## Work required
Collect every line of the material below that contains the word "should". Case counts.

==== Data provided

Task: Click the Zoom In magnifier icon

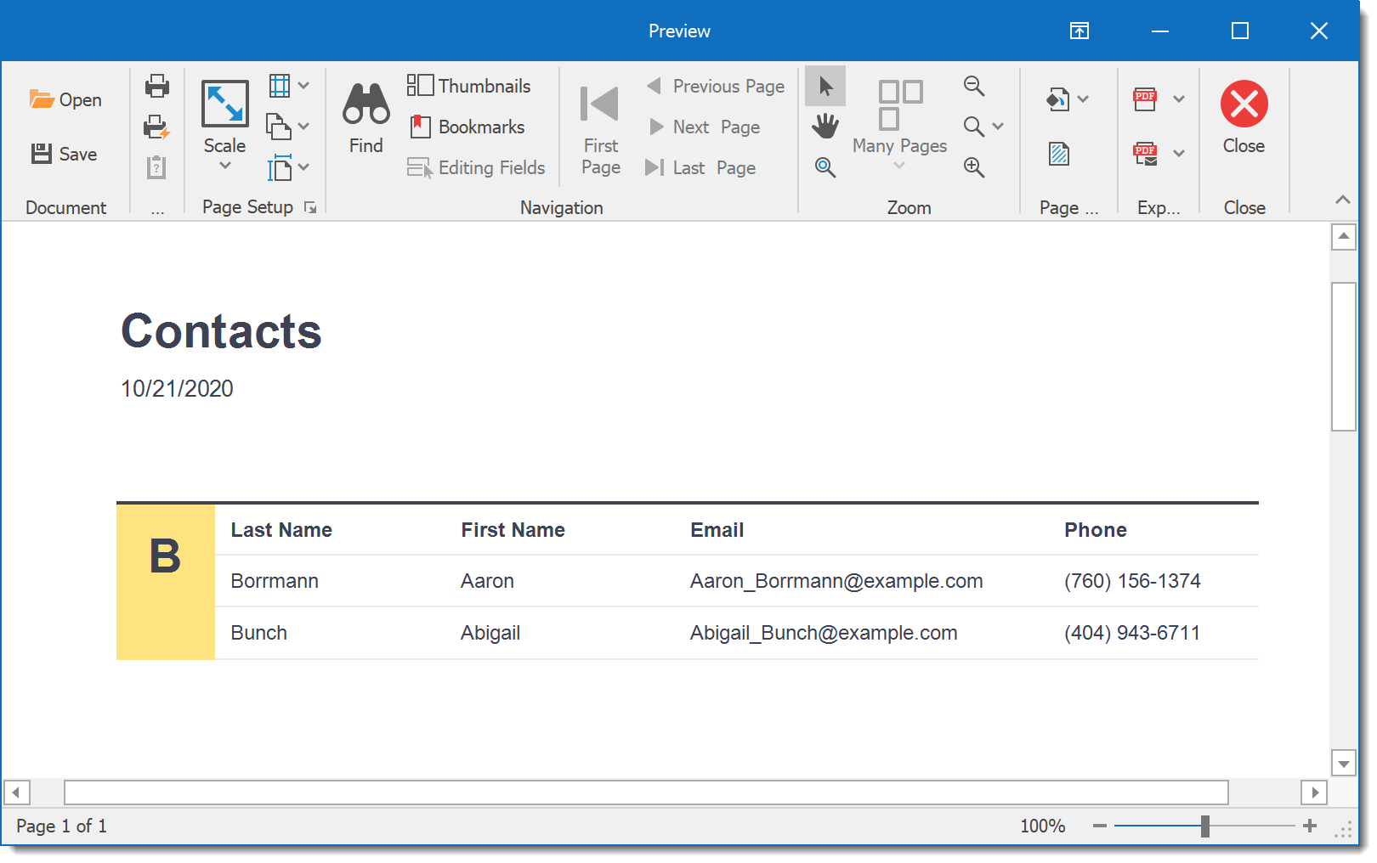Action: coord(974,167)
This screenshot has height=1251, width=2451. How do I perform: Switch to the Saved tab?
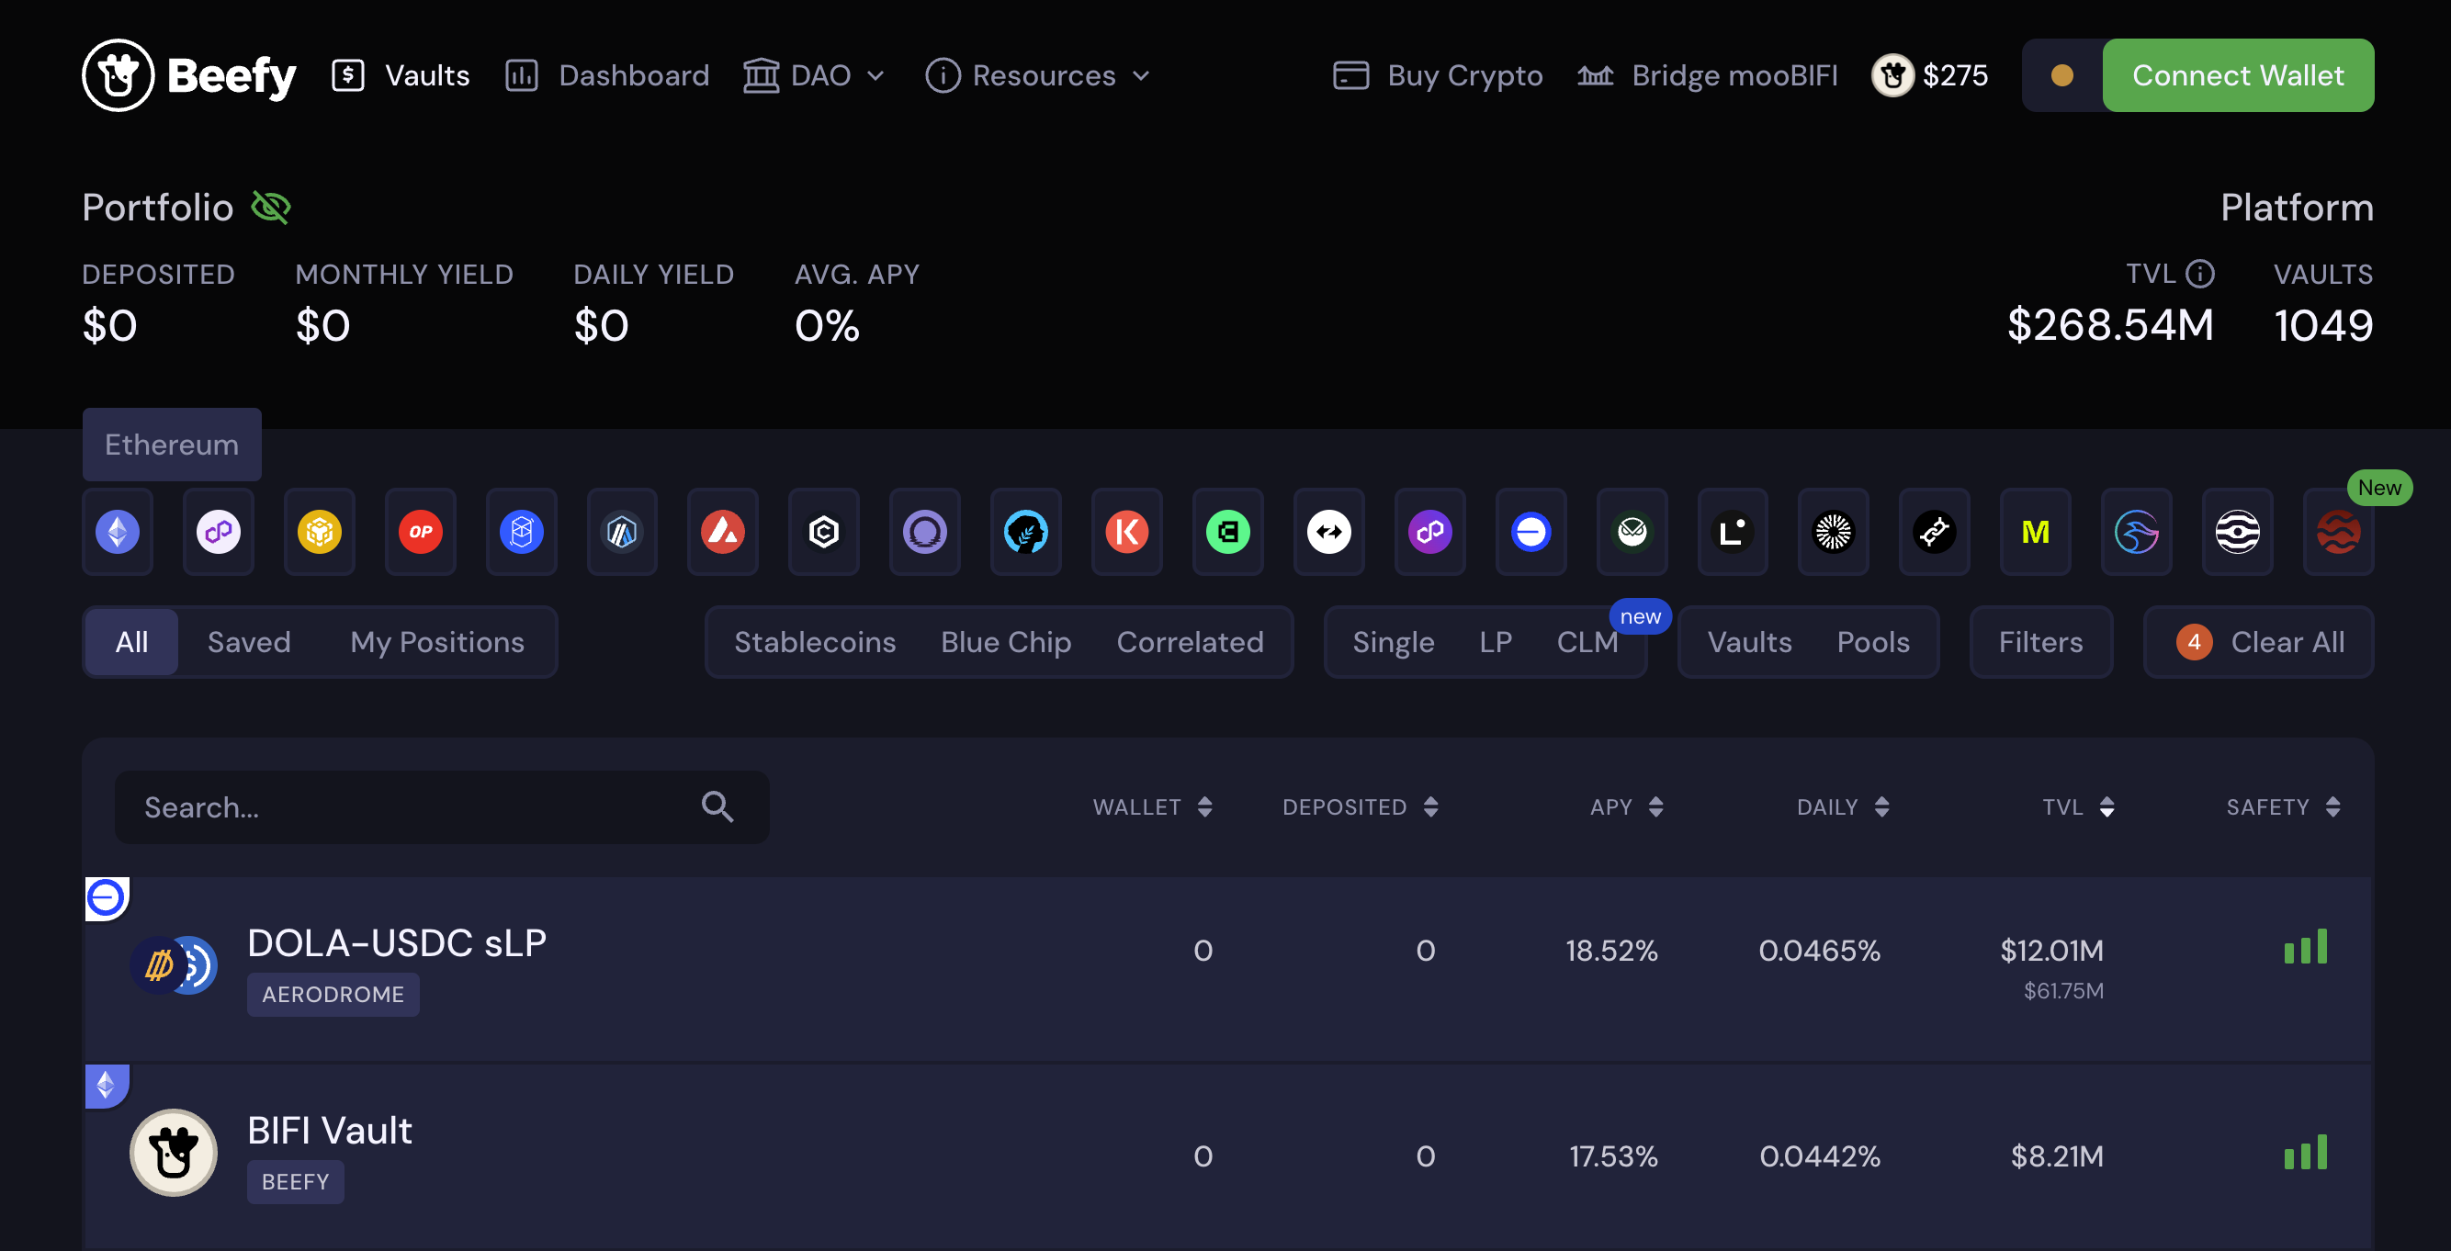pos(248,642)
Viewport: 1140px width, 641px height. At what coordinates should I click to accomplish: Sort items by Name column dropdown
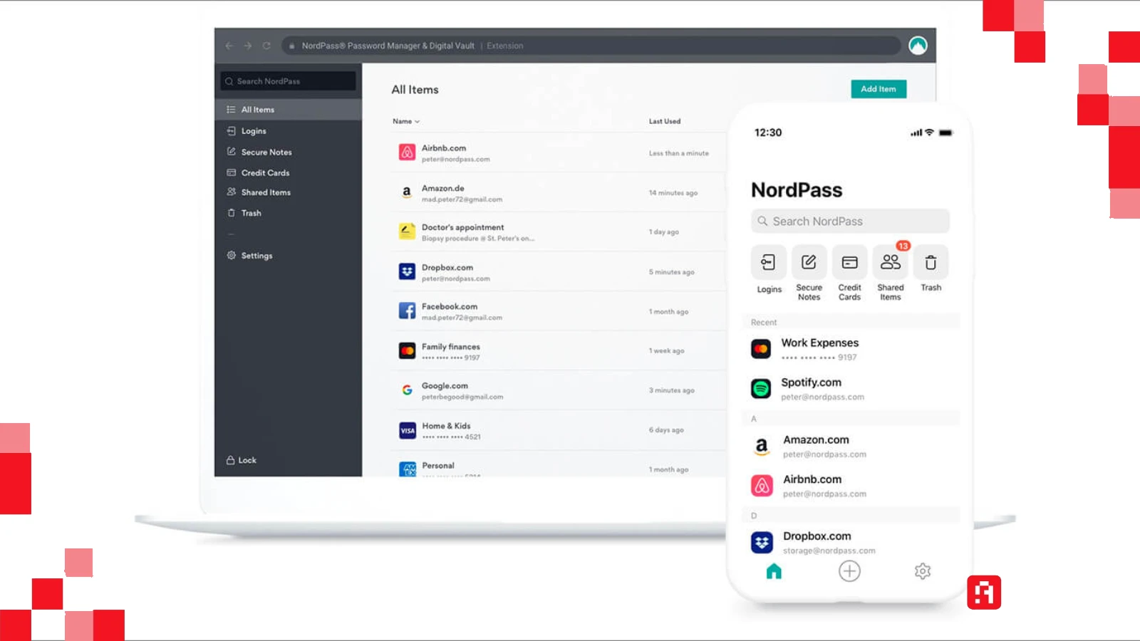406,122
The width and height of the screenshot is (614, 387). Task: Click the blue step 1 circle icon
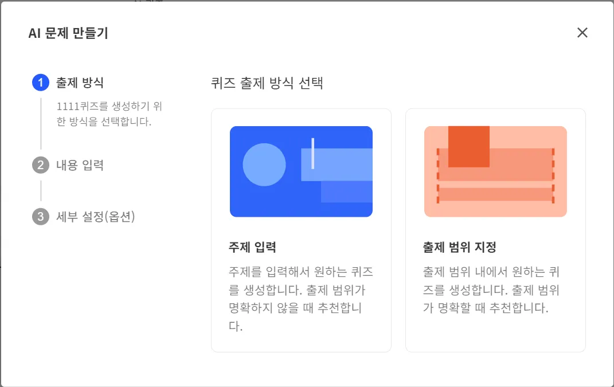pyautogui.click(x=41, y=83)
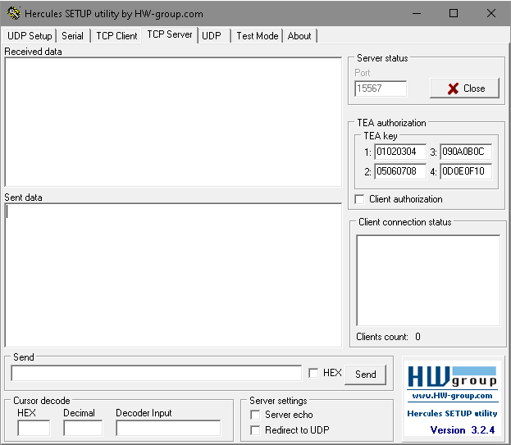Maximize the Hercules window
Screen dimensions: 511x445
click(453, 13)
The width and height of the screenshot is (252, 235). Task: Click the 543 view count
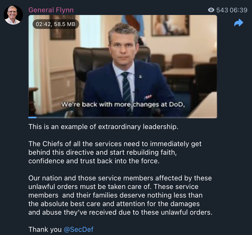point(222,10)
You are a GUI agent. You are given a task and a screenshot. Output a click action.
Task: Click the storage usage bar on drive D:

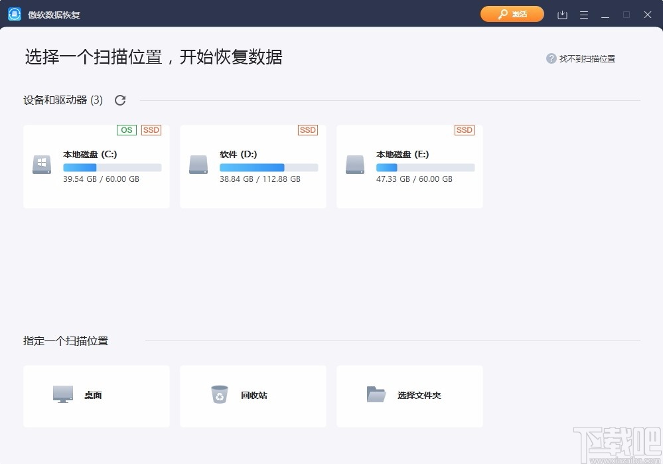tap(268, 167)
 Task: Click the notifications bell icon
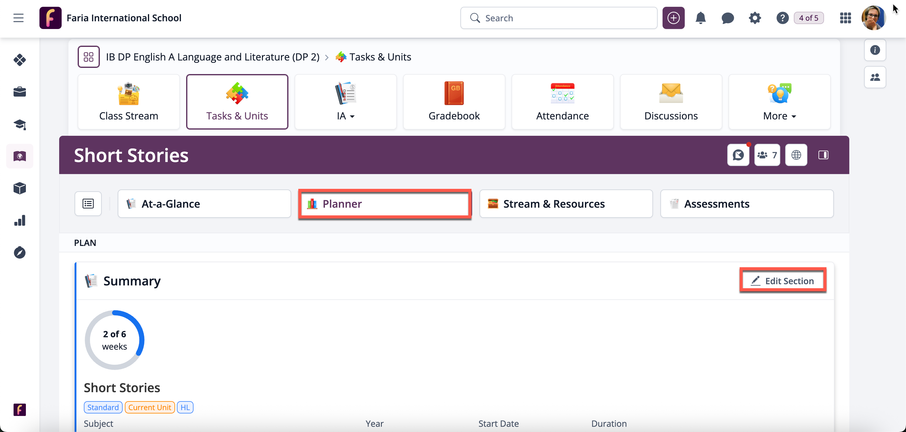tap(700, 18)
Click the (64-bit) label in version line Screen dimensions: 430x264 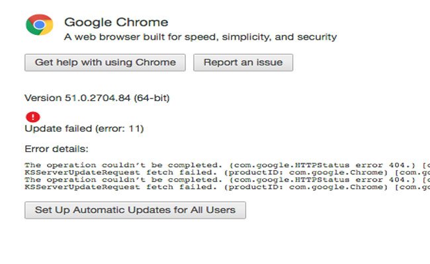pyautogui.click(x=151, y=98)
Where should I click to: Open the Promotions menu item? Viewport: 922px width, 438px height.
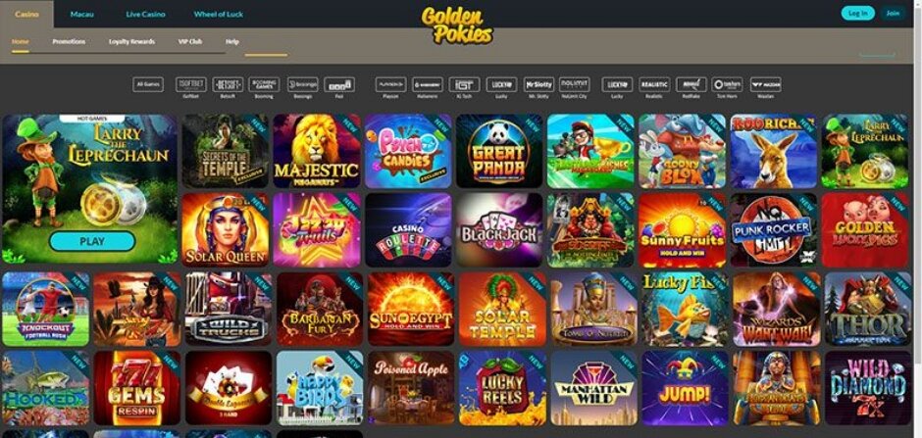69,42
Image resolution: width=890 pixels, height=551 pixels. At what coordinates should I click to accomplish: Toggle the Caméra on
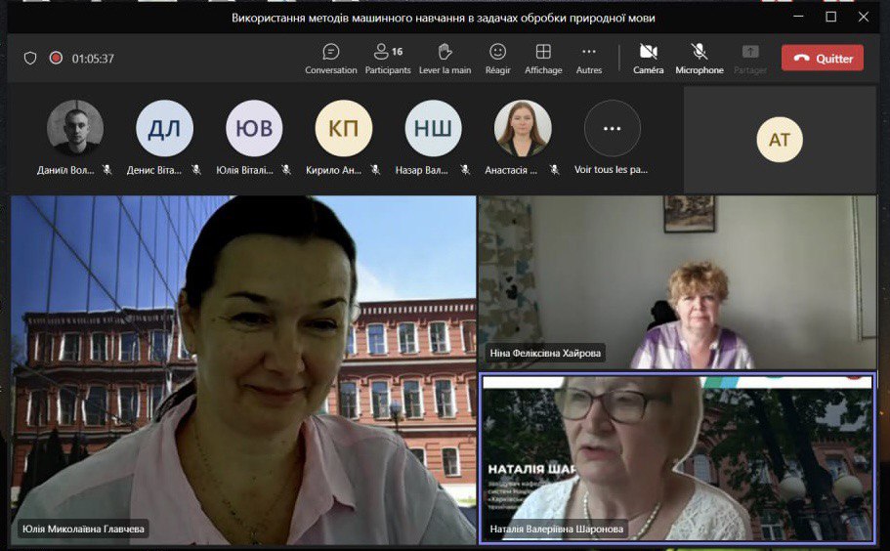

========

## Result below
Viewport: 1140px width, 641px height. At what coordinates should I click to accomplish: Sort items by Name column dropdown
Where should I click to: Open the Promotions menu item? Viewport: 922px width, 438px height.
Image resolution: width=890 pixels, height=551 pixels. At what coordinates should I click to accomplish: Toggle the Caméra on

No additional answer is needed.